Only the lines from the one bearing "The image size is (550, 653)." through the end of the entries should be output, exactly as they stand, and pictures should be skipped.
Start of Block
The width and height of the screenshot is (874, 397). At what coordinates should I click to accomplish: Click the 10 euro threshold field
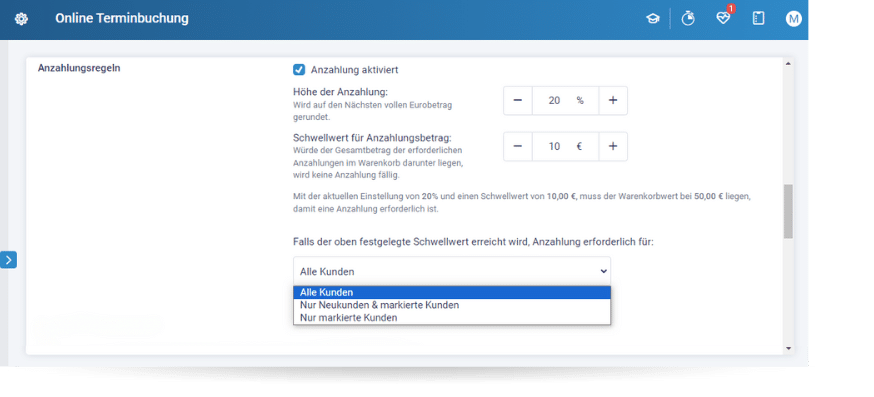pyautogui.click(x=566, y=146)
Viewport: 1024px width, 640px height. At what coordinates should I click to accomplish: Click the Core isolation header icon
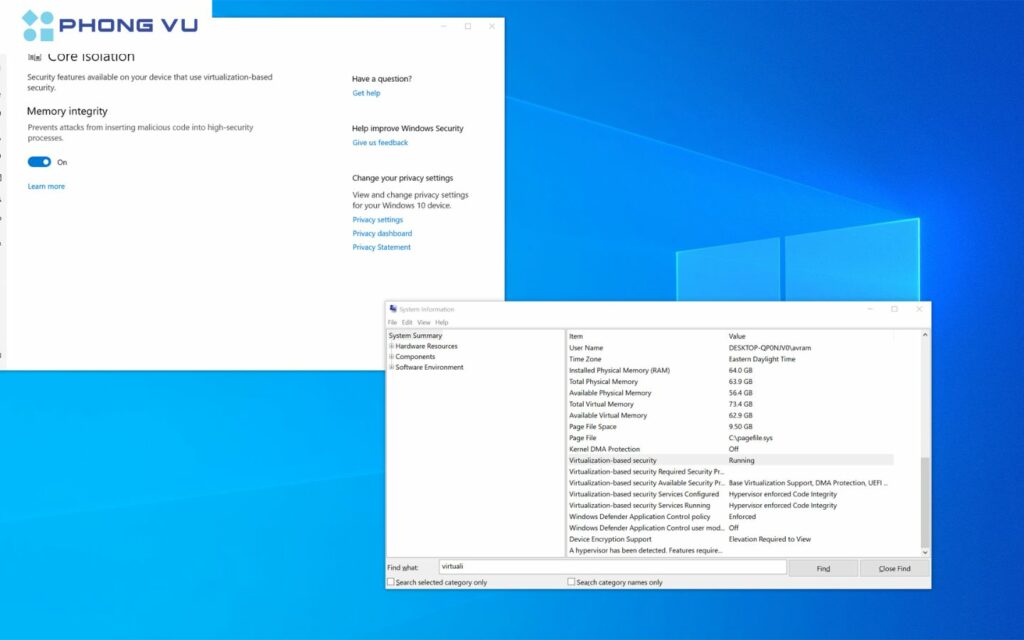35,57
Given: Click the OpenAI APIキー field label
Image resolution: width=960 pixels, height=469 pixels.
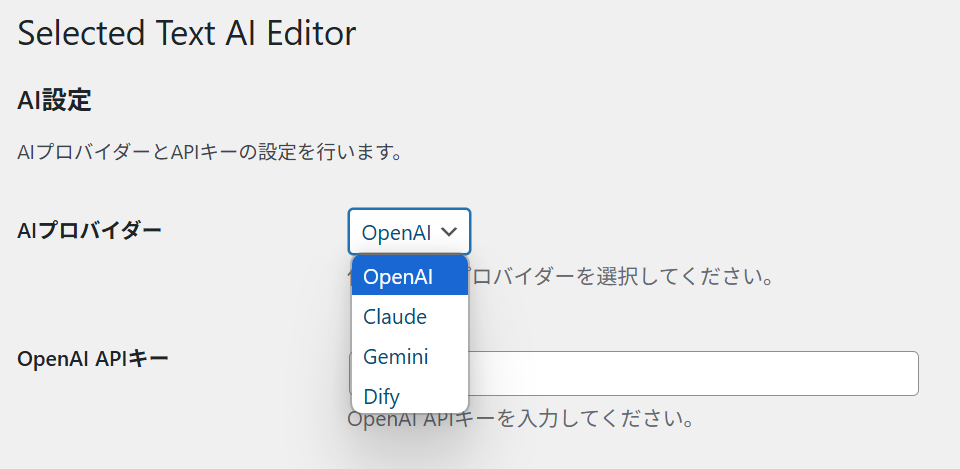Looking at the screenshot, I should [93, 358].
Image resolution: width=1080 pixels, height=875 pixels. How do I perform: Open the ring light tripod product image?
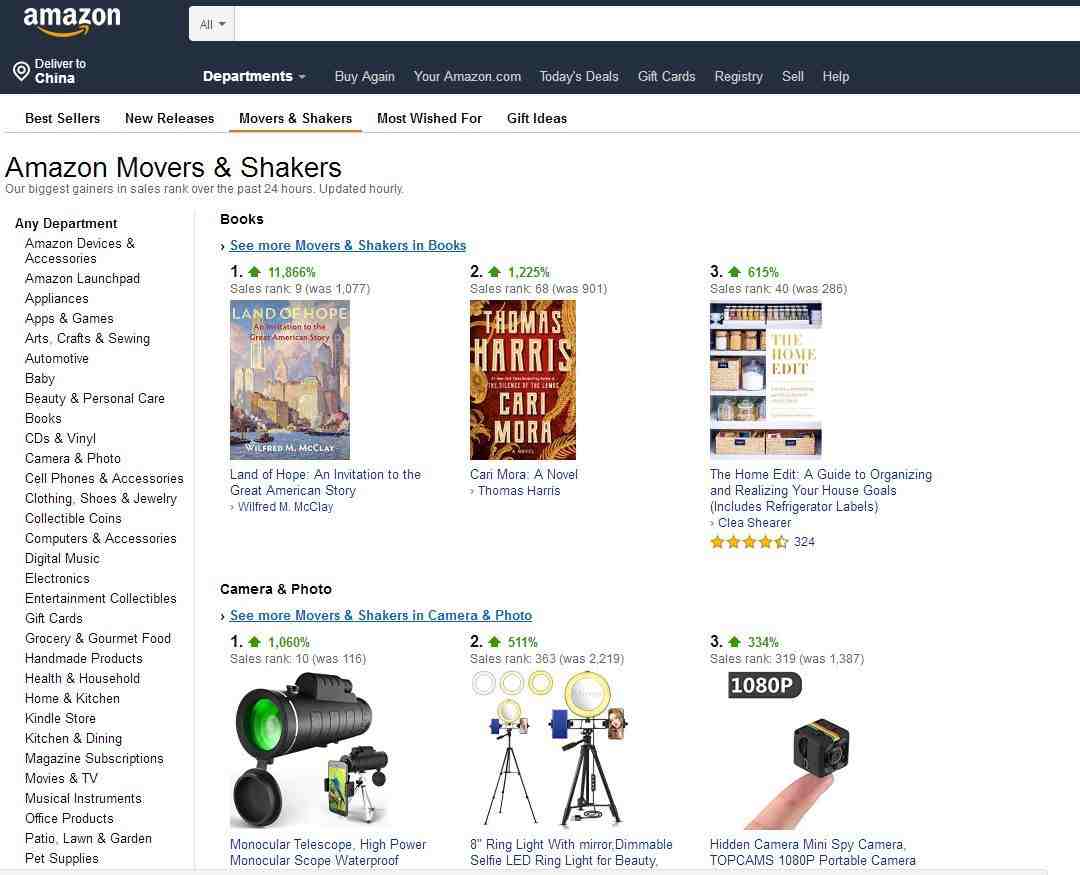coord(549,749)
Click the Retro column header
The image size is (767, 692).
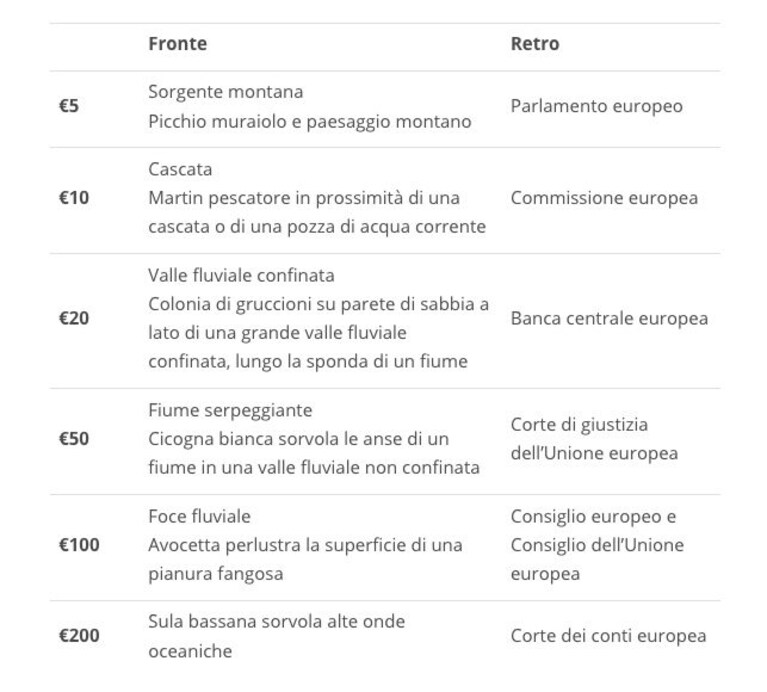535,44
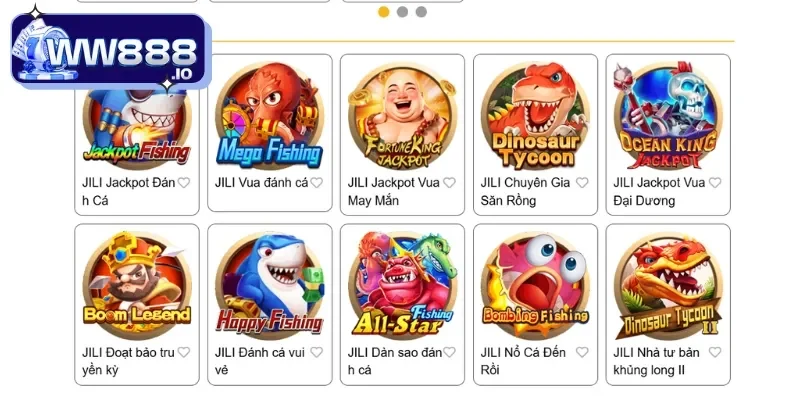Launch the All-Star Fishing game
Viewport: 800px width, 400px height.
[x=402, y=285]
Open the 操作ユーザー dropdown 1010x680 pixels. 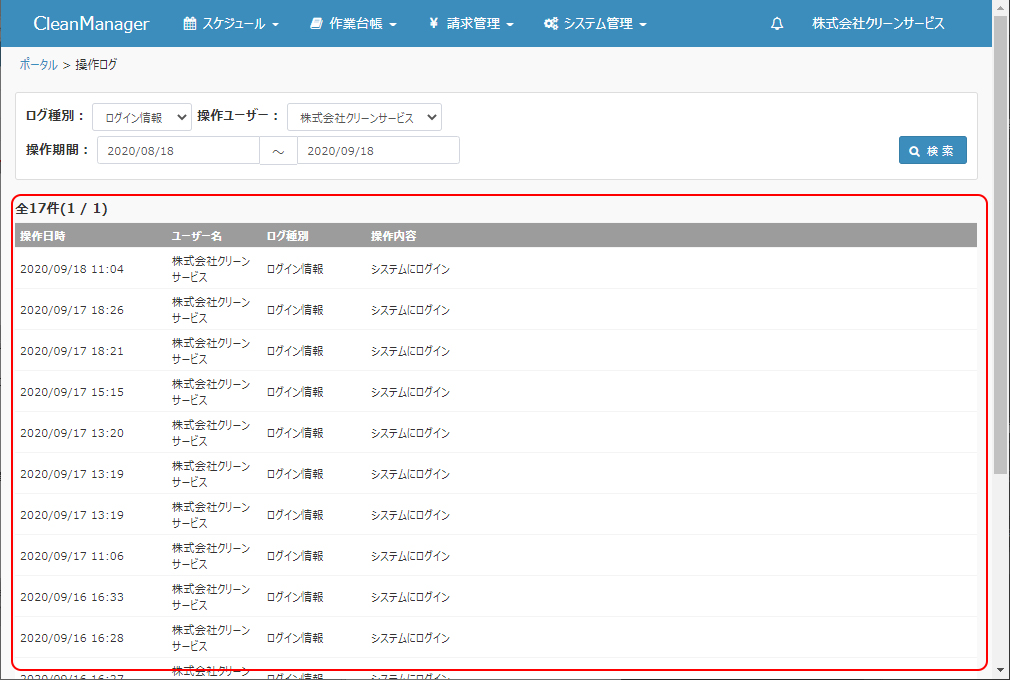364,117
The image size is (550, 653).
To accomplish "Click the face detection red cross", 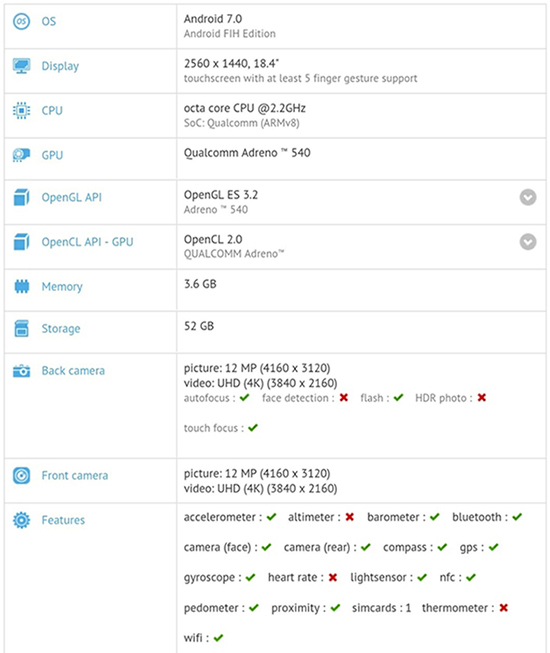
End of Block
## YOUR SOLUTION
The image size is (550, 653).
To accomplish "Click the face detection red cross", 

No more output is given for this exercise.